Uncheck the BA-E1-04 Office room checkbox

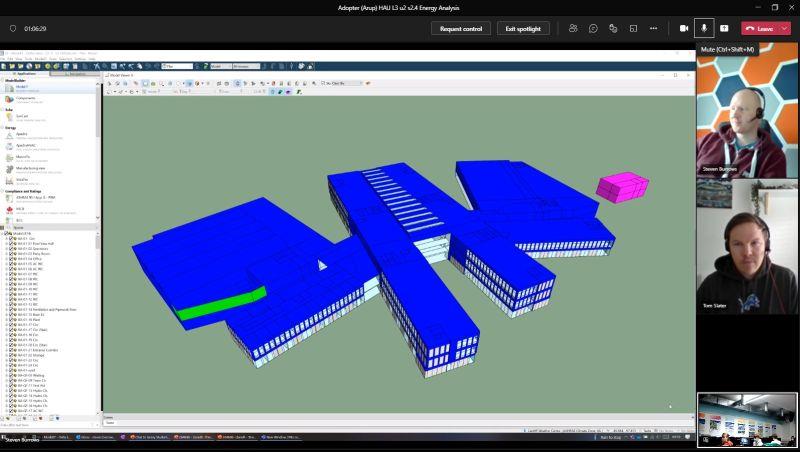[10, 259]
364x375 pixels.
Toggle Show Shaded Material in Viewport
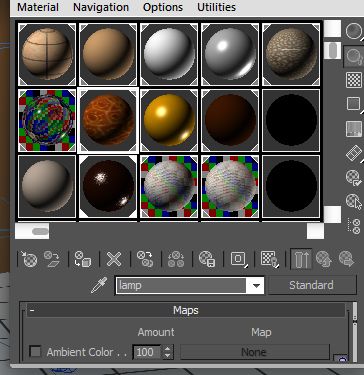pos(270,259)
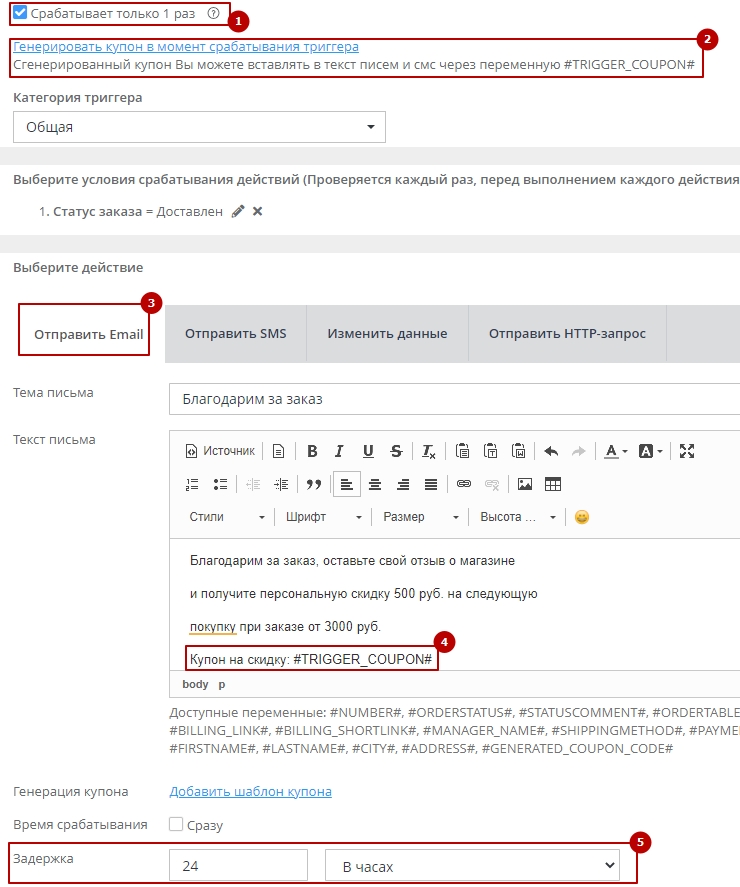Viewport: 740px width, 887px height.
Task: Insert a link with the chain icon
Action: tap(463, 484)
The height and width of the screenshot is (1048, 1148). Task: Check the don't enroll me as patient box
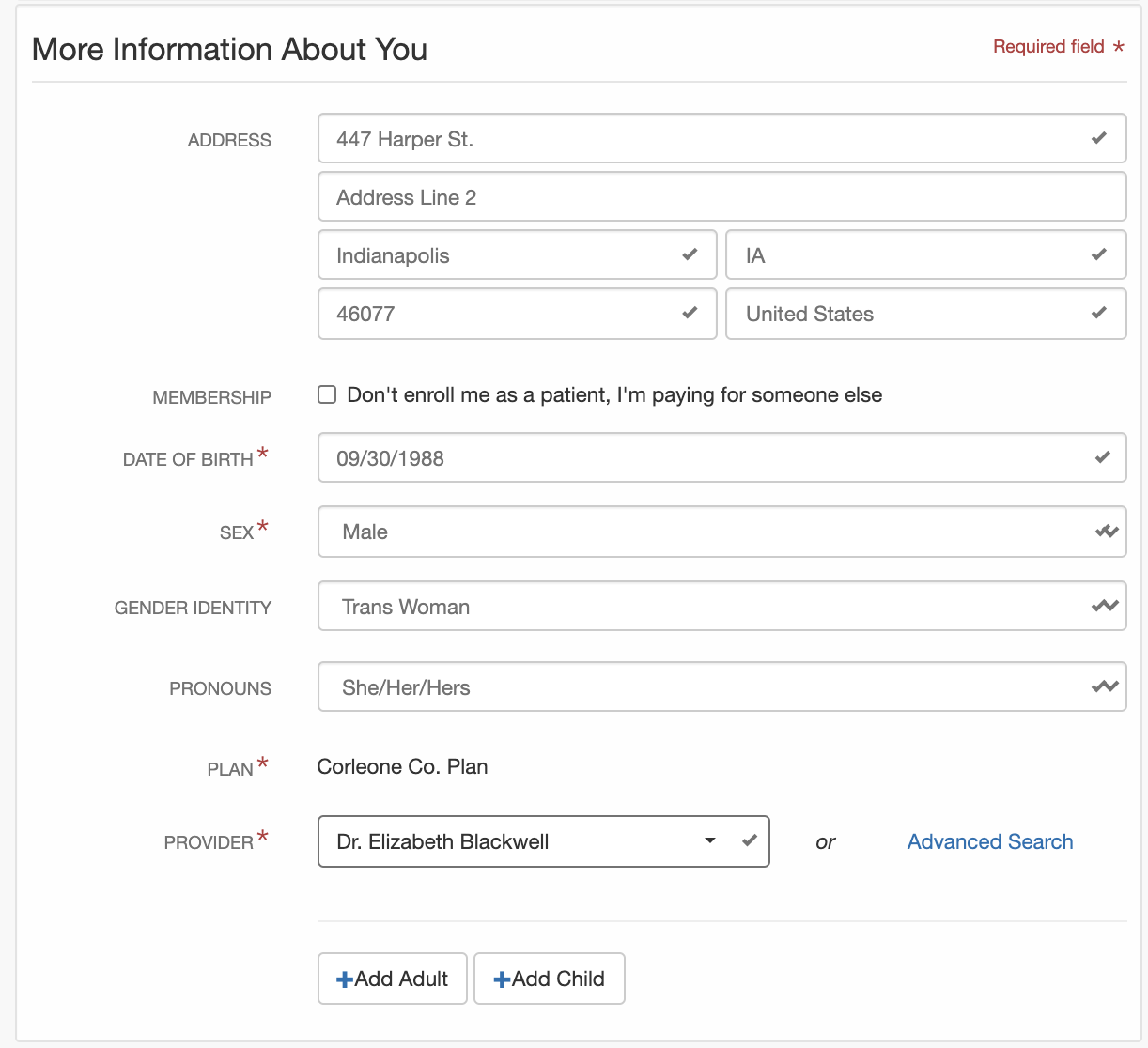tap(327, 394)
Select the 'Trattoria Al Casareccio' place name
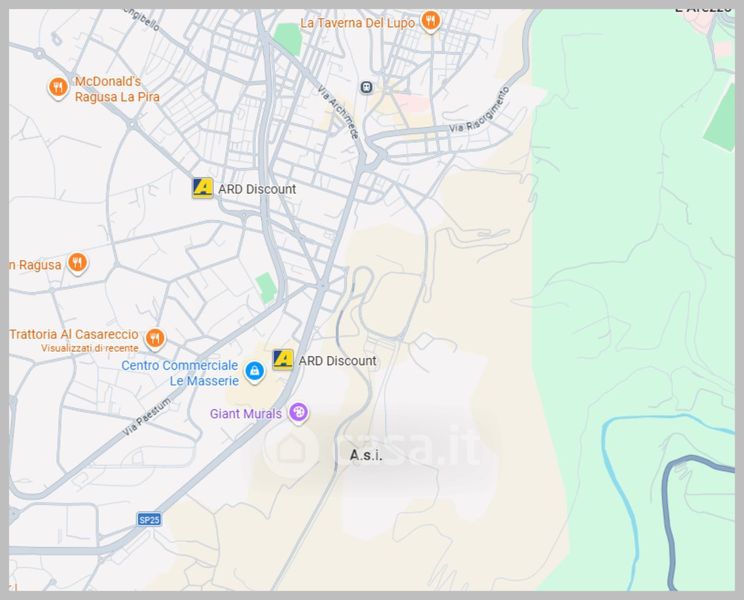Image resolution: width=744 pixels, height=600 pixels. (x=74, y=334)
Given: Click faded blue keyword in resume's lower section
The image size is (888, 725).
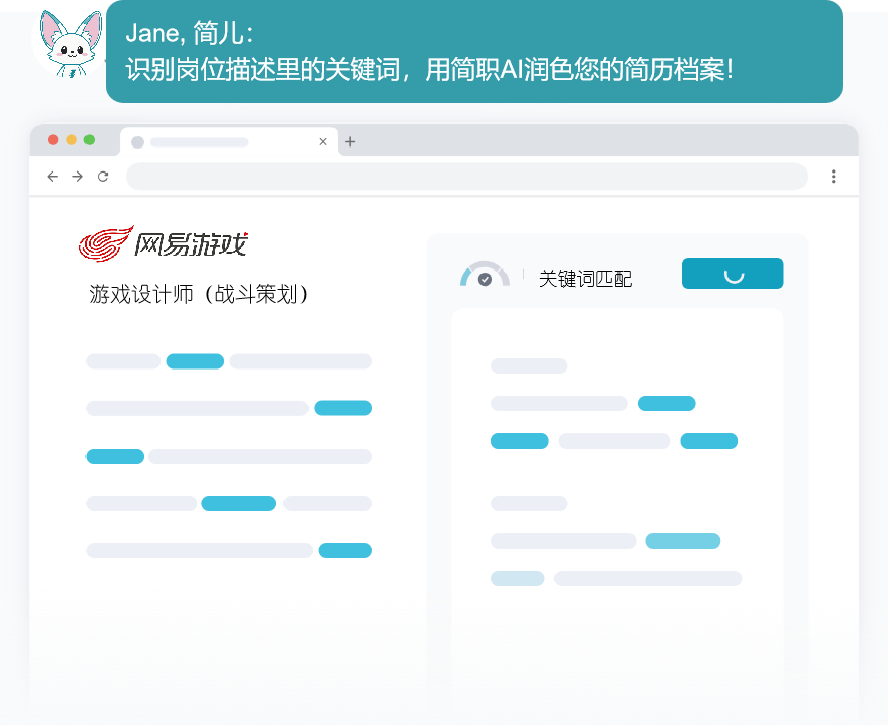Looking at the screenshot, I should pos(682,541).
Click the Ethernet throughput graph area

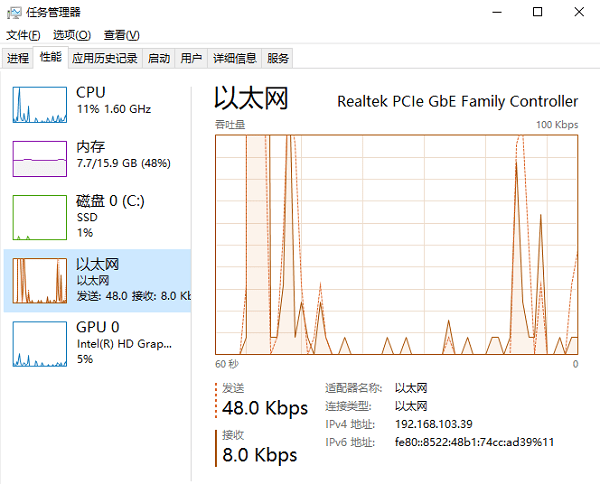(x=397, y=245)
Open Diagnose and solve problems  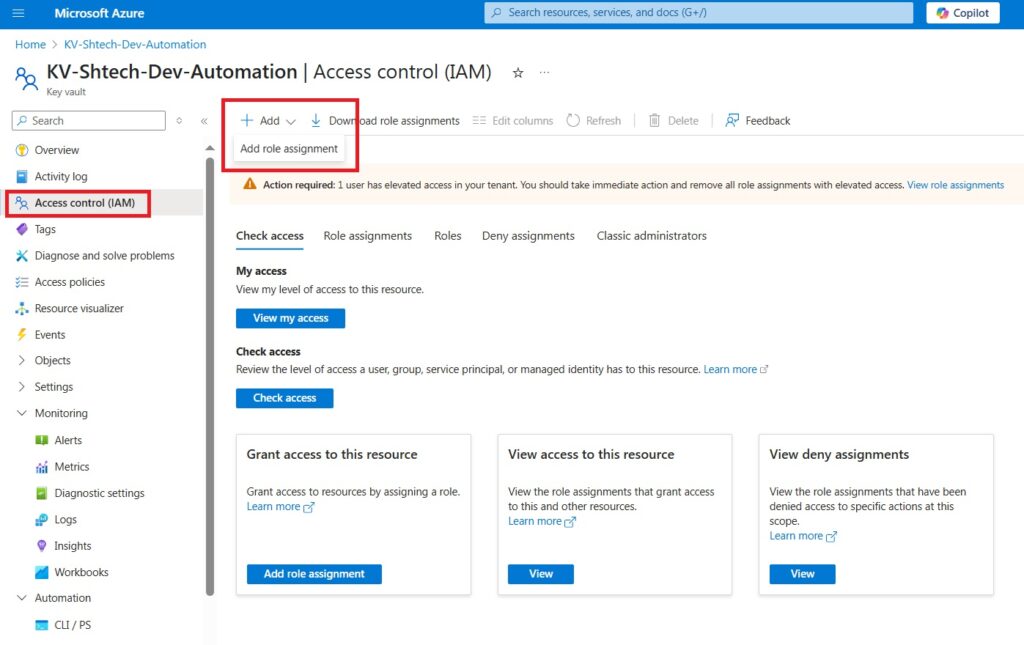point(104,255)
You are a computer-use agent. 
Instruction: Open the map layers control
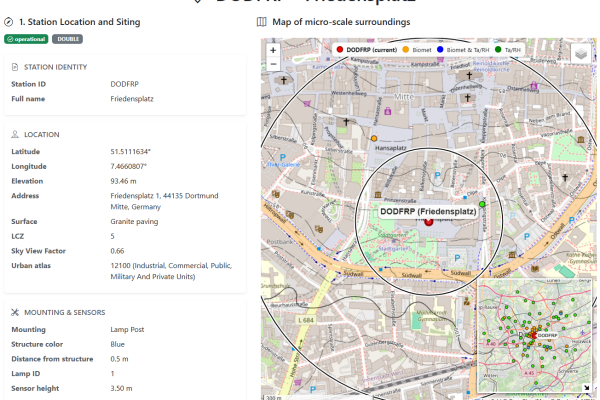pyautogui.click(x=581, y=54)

#### WORK TASK:
Within the listing above, the lines from the one with "Toggle Show Shaded Material in Viewport" through the one with "Given: Click faded" are to be given again word for word. Do not include pictures.

#### SOLUTION FOR THIS TASK:
Toggle Show Shaded Material in Viewport
pos(270,259)
Viewport: 740px width, 887px height.
Task: Insert a link with the chain icon
Action: tap(463, 484)
The height and width of the screenshot is (1048, 1148). Task: Check the don't enroll me as patient box
tap(327, 394)
Select the 'Trattoria Al Casareccio' place name
Image resolution: width=744 pixels, height=600 pixels. (x=74, y=334)
Given: Click faded blue keyword in resume's lower section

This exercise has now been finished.